Source data
>>>>>
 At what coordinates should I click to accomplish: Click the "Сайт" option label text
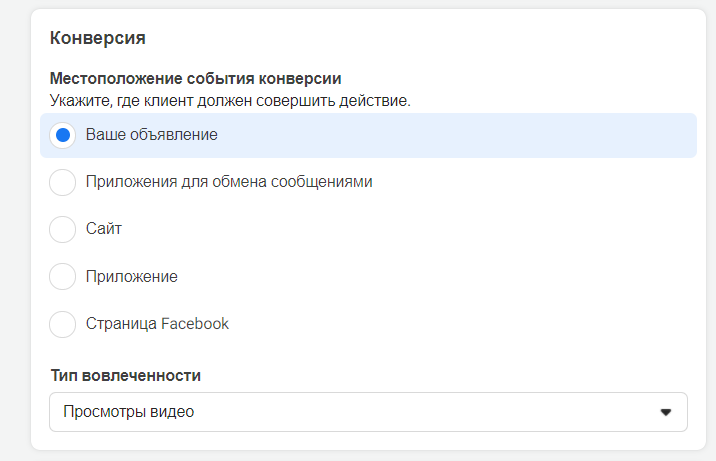[104, 229]

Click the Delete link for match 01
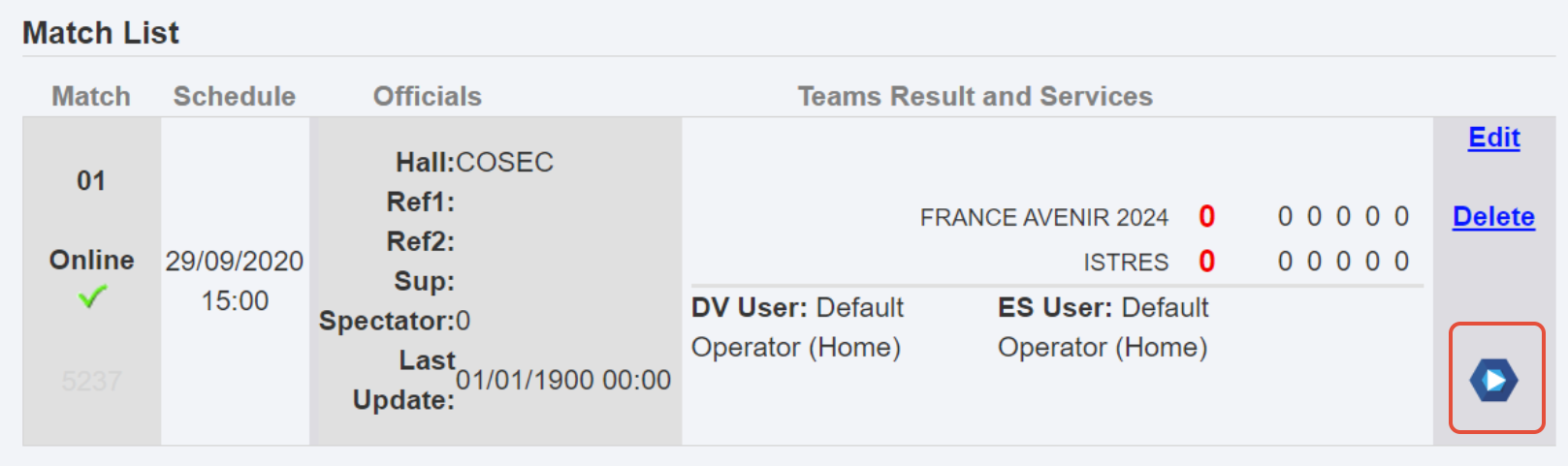[x=1493, y=217]
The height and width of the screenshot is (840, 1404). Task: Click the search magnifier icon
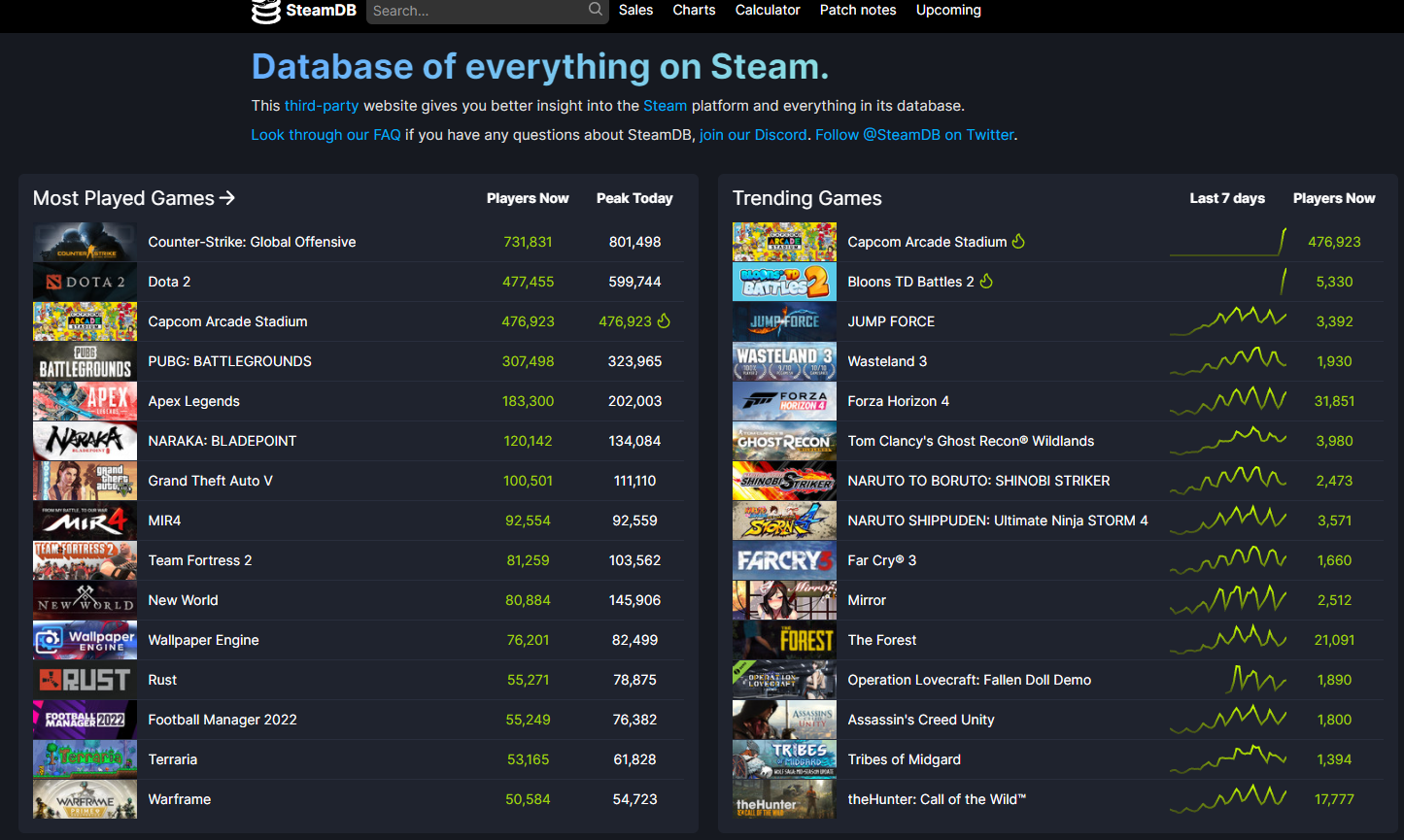point(596,10)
<<<<<
__Exercise__: Each entry above must be restated word for word; the pictures stay out of the copy.

__Task answer__:
 At what coordinates should I click to accomplish: Click the "Сайт" option label text
[104, 229]

Click the Delete link for match 01
[x=1493, y=217]
The height and width of the screenshot is (840, 1404). Task: Click the search magnifier icon
point(596,10)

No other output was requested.